THUNDER BAY -- Everywhere Thunder Bay-Superior North MPP Michael Gravelle goes, everyone wants to know what went wrong with the Nipigon River Bridge.
Some are going beyond asking questions to hypothesizing as to why bolts broke on the newly-constructed bridge on Jan. 10.
Association of Professional Engineers of Ontario former president David Adams and engineer Michael Hogan are among them. The pair spoke publicly earlier this week, alleging the provincial plan to test the bolts in two laboratories is misguided.
Hogan claimed cold weather likely tightened the cables and the strain of that upward pressure without counterbalance caused the bolts to snap.
Gravelle conceded surprise over the bridge breaking only 42 days after it was opened to traffic when it was built to last between 75 and 100 years. He stood by the Ministry of Transportation's forensic investigation into the broken bolts, however.
“The Professional Engineers of Ontario expressed some concern members of their organization were making comments about a bridge for which they’d not had any connection with whatsoever in terms of the work,” Gravelle said.
“It’s not my intention to be critical of any comments that come forward.

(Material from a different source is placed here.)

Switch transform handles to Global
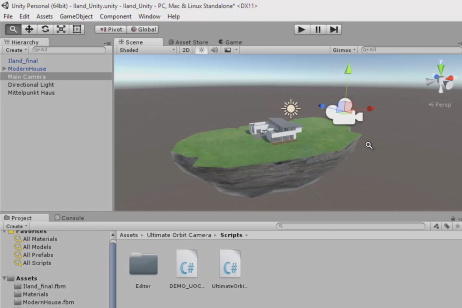This screenshot has width=462, height=308. (142, 29)
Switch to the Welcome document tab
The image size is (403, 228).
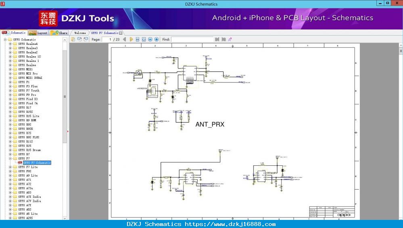[x=80, y=33]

We are going to absolutely find out what happened to cause the bridge to fail as it did.”
Others have criticized the $106-million structure as favouring aesthetics over sound engineering.
Gravelle has often called the Nipigon River Bridge the “crown jewel” of the highway twinning project between Nipigon and Thunder Bay and the province has funded a lookout tower on the edge of Nipigon to promote the project as a tourist draw.
“Decisions were made very much on a structural engineering basis,” Gravelle said.
“The bonus, if I may, was that it was an extraordinary-looking structure as well. Cable-stayed bridges are certainly built all around the world -- this happens to be the first one in Ontario -- but the decision to build it was not based on aesthetics.”